Figure 2. Properties of Ca²⁺ signals in striatal and hippocampal astrocytes.

A–B. Left: Projections of GCaMP6f expressing d.l. striatal (A) and hippocampal CA1 s.r. (B) astrocytes; arrows indicate compartments with Ca²⁺ signals. Right: Representative traces of GCaMP6f dF/F for control, in 0.25 μM TTX, and in Ca²⁺ free extracellular buffers with TTX (Supp Fig 2). C. EFS of cortical input to the d.l. striatum and EFS of Schaffer-collaterals in the hippocampus CA1 s.r. evoked similar, but modest Ca²⁺ signals. Phenylephrine (PE) evoked large Ca²⁺ elevations.
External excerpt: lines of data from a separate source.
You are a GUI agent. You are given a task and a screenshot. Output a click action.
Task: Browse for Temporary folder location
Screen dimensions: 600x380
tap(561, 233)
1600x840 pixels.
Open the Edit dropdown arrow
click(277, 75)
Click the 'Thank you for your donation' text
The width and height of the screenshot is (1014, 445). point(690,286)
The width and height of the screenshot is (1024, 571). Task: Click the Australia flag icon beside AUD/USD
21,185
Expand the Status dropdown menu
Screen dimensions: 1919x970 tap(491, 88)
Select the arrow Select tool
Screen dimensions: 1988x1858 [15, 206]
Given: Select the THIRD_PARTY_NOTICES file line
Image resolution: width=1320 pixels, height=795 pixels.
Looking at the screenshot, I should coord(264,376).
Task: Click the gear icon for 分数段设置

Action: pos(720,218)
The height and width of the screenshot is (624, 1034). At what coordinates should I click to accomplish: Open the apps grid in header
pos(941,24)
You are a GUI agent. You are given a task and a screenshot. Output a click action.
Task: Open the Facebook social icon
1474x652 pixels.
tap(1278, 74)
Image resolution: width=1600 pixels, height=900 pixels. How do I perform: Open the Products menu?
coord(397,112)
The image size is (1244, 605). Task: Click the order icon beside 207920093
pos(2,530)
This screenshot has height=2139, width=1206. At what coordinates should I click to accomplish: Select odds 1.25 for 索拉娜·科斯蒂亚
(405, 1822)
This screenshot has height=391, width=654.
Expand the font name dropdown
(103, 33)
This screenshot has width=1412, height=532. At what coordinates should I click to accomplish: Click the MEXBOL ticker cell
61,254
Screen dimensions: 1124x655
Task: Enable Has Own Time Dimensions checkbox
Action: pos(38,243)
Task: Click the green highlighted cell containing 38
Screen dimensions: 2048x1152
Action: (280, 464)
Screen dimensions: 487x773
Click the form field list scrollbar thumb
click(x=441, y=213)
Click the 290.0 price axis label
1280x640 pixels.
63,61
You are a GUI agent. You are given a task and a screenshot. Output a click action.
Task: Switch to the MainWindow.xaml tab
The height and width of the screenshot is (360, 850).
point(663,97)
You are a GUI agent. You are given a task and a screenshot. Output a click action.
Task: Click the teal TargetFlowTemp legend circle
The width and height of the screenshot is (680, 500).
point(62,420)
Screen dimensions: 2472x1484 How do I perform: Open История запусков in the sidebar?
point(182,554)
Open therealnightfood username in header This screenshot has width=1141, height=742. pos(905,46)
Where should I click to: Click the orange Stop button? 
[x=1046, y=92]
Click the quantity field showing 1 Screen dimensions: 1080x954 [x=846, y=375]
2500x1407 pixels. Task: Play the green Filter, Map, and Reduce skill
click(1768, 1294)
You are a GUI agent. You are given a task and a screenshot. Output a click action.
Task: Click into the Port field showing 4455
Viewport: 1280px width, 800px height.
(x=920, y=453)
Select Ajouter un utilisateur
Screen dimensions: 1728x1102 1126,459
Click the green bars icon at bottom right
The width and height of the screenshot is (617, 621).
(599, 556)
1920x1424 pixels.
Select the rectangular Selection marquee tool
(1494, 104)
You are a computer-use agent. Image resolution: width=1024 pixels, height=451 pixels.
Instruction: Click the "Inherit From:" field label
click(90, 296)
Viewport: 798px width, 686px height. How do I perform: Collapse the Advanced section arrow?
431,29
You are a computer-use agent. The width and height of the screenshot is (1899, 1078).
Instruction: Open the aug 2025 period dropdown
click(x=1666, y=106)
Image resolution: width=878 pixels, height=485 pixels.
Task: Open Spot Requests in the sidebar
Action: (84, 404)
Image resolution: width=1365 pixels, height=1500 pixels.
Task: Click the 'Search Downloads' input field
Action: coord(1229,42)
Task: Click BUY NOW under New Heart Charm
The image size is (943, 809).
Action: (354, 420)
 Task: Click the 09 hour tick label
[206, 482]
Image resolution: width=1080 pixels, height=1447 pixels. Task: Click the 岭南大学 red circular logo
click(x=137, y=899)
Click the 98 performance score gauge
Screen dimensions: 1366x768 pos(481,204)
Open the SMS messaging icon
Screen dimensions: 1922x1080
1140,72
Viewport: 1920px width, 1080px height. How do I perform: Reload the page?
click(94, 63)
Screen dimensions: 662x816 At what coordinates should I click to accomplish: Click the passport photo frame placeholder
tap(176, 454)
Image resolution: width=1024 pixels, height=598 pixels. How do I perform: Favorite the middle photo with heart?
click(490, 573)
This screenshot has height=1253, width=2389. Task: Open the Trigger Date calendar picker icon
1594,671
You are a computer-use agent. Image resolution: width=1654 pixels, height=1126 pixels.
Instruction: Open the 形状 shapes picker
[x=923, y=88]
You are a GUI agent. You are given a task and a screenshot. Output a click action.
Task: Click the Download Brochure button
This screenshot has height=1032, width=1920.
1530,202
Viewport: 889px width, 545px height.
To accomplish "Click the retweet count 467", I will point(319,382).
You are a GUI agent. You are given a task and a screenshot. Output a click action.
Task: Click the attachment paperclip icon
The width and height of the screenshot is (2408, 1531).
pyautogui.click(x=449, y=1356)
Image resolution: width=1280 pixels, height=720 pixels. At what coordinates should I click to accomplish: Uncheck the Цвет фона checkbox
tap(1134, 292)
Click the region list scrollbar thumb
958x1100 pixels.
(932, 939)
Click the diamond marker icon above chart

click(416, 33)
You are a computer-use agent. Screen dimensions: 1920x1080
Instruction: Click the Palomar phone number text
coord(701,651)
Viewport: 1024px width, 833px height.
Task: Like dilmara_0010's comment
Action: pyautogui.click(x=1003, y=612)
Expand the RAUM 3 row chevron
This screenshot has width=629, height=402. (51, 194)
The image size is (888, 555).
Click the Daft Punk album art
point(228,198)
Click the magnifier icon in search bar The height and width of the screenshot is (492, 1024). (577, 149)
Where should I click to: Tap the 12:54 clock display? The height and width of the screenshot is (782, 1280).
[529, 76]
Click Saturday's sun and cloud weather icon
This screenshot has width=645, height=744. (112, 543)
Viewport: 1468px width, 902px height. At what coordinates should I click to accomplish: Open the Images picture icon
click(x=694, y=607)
D. Example images of astrocytes co-expressing GCaMP6f (green) and each of the three mCherry-tagged DREADDs (red). E. Top: Kymographs of astrocyte somatic Ca²⁺ signals (GCaMP6f dF/F) upon activation of DREADDs with 1 μM CNO. Each row represents a single cell. Below: Average traces from d.l. striatal (grey) and hippocampal CA1 s.r. (red) astrocytes (n = 15–21 cells from 3–5 mice). F. As in E, but for astrocyte process Ca²⁺ signals. G & H. Average CNO-evoked fold-change in area under the curve for astrocyte somata (G) and processes (H). I. Representative images show hM4D (red) expressing astrocytes (green) with increased levels of c-Fos (cyan) 1 hr after 1 mg/kg CNO. J. The % of c-Fos positive astrocytes and the integrated c-Fos intensity. Raw data are shown with open circles; closed circles indicate the mean ± s.e.m. The median is shown with a line. Data were collected from 5–6 sections from 3 mice.